By coming up with a document on ‘equal rights’ and ‘power-devolution’, possibly prior to the March meet at Geneva, the Government could leave it to the TNA to decide – whether or not to join the process – and for the world community to judge the intentions of either side. Minus ‘sovereign equality’ that the militant LTTE and its moderate Tamil predecessors had sought, ‘equal rights for all communities’ within a ‘united Sri Lanka’ is what the TNA has also been seeking in the post-war years – with greater clarity and through a definitive approach.
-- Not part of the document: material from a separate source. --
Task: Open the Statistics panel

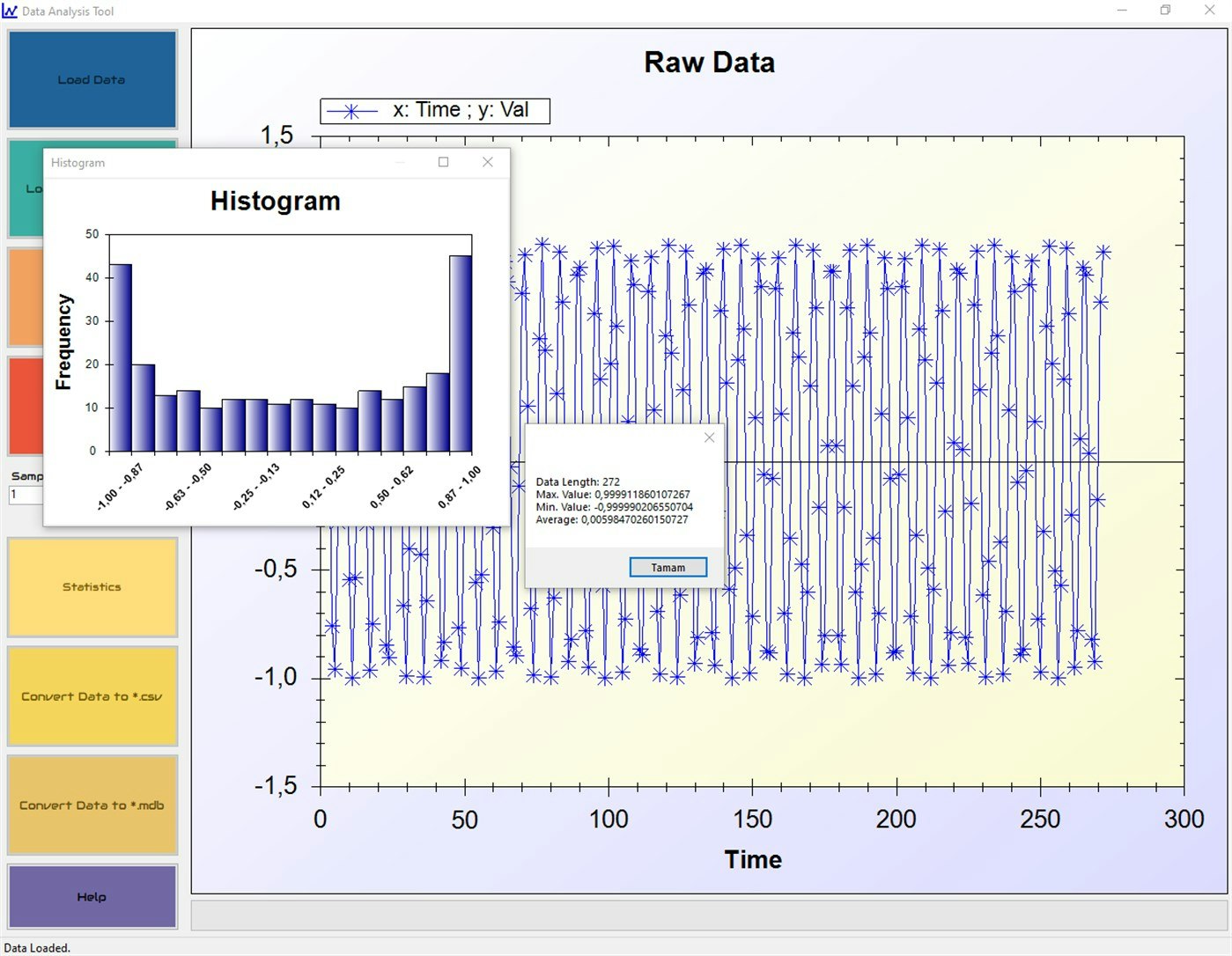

The Tamils also seek guarantees that the promises would not be reneged, either at the formative stage, or at the implementation level, whichever party or leader is in power, and whatever the ‘coalition compulsions’ that may emerge, now or later. After all, it has been the experience of the Tamil polity and community, until the LTTE arrived on the scene, and began giving the Government and the Sinhala polity, a taste of its own medicine, albeit violently and without thinking twice about what they were letting the hapless Tamil population into.

It has been a comforting self-delusion for successive Governments in Colombo to believe that the Tamils alone had ‘internationalised’ the ethnic issue. Contrary to that belief, by wagering on the geo-strategic locale of the nation, the Sri Lankan State too has not introspected on a political solution, internally. Colombo has to understand the dynamics of ‘client States’, where the global benefactor universally decides what benefits the other would receive – when, how and how much.

‘Cold War’ or not, nations have come to grief, betting excessively on their strategic locale, as interpreted for them by other interested nations in contexts that they themselves do not have power to control, leave alone manipulate. Pakistan’s is a text-book case where a new page is getting added still – after those of Shah’s Iran and Marcos’ Philippines, not to mention Saddam Hussein’s Iraq.

The US Seventh Fleet in Diego Garcia could not stop the birth of Bangladesh, nor did global benefactors feigned to secure their friends in distress in the other cases. JRJ’s Sri Lanka was no exception, either. At the end of the day, ‘supreme national self-interest’ is the name of the game. Colombo has a long way to go before understanding it in full. Colombo being able to play the game, as others are able to play theirs just does not happen.